RAW DATA –
===============
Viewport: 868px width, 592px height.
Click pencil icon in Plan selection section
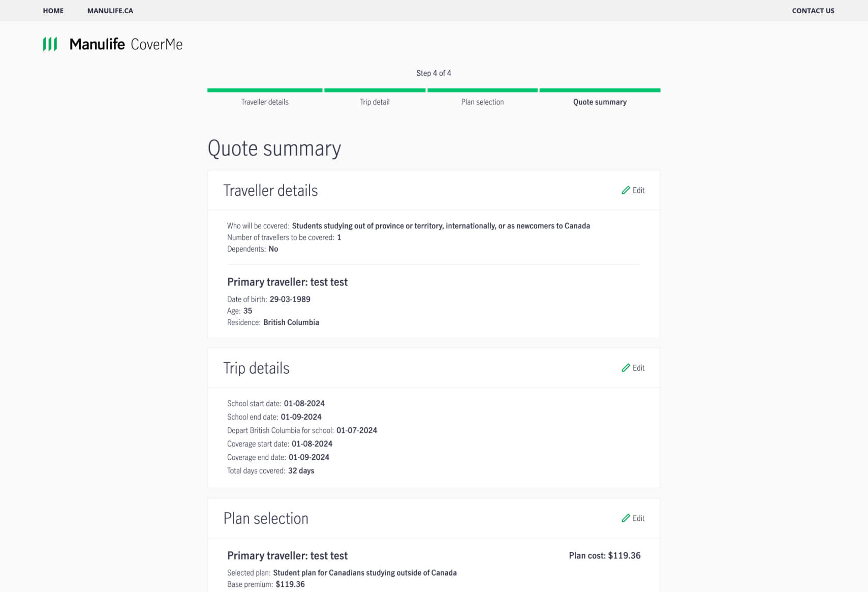pyautogui.click(x=626, y=518)
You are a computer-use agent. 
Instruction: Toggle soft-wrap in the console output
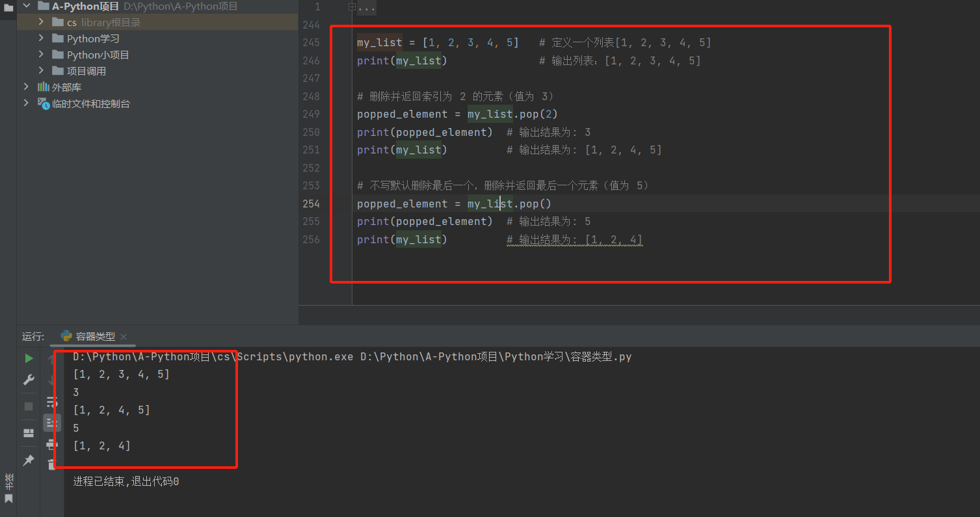51,402
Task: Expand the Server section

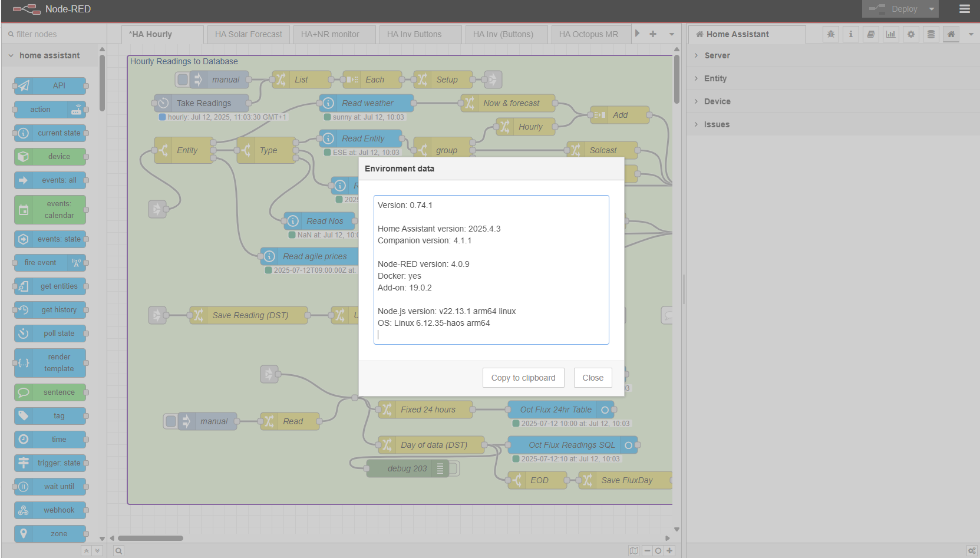Action: 717,55
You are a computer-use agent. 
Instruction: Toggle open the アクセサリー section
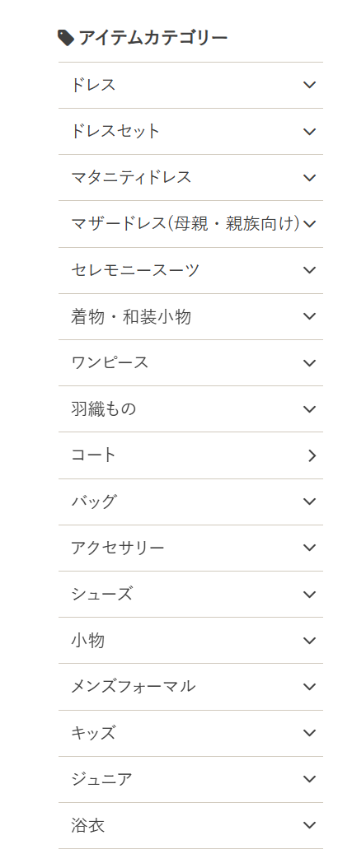(x=190, y=548)
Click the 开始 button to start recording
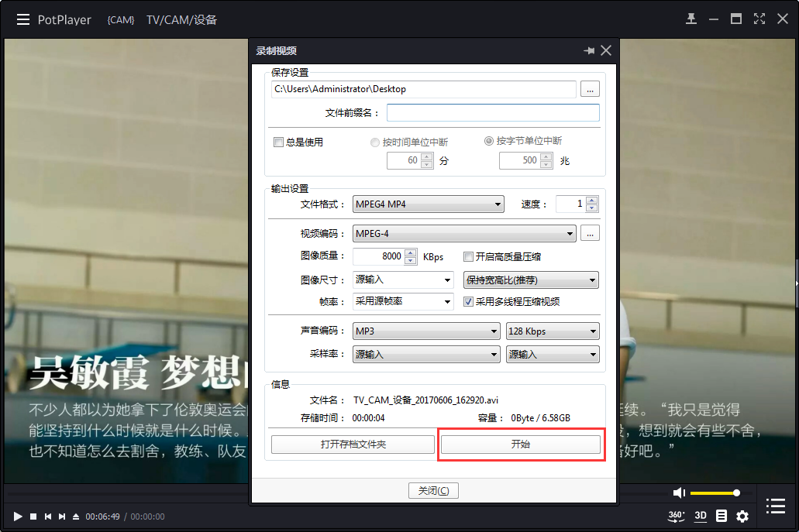The image size is (799, 532). pos(520,444)
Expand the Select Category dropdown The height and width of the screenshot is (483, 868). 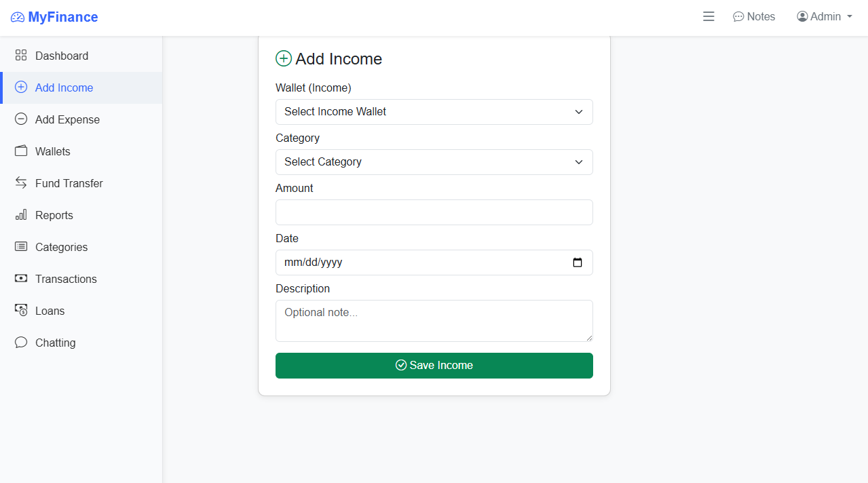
===============
WHAT TO DO –
In the entries above, find the line containing "Click pencil icon in Plan selection section". Transcribe it and every later line to the end, exactly, and leave out the pictures.

RESPONSE BOX –
Click pencil icon in Plan selection section
pyautogui.click(x=626, y=518)
You are a computer-use agent. 
Instruction: Toggle soft-wrap in the console output
51,402
Task: Expand the Server section

Action: 717,55
You are a computer-use agent. 
Instruction: Toggle open the アクセサリー section
(x=190, y=548)
Click the 开始 button to start recording
The image size is (799, 532). pos(520,444)
Expand the Select Category dropdown The height and width of the screenshot is (483, 868). 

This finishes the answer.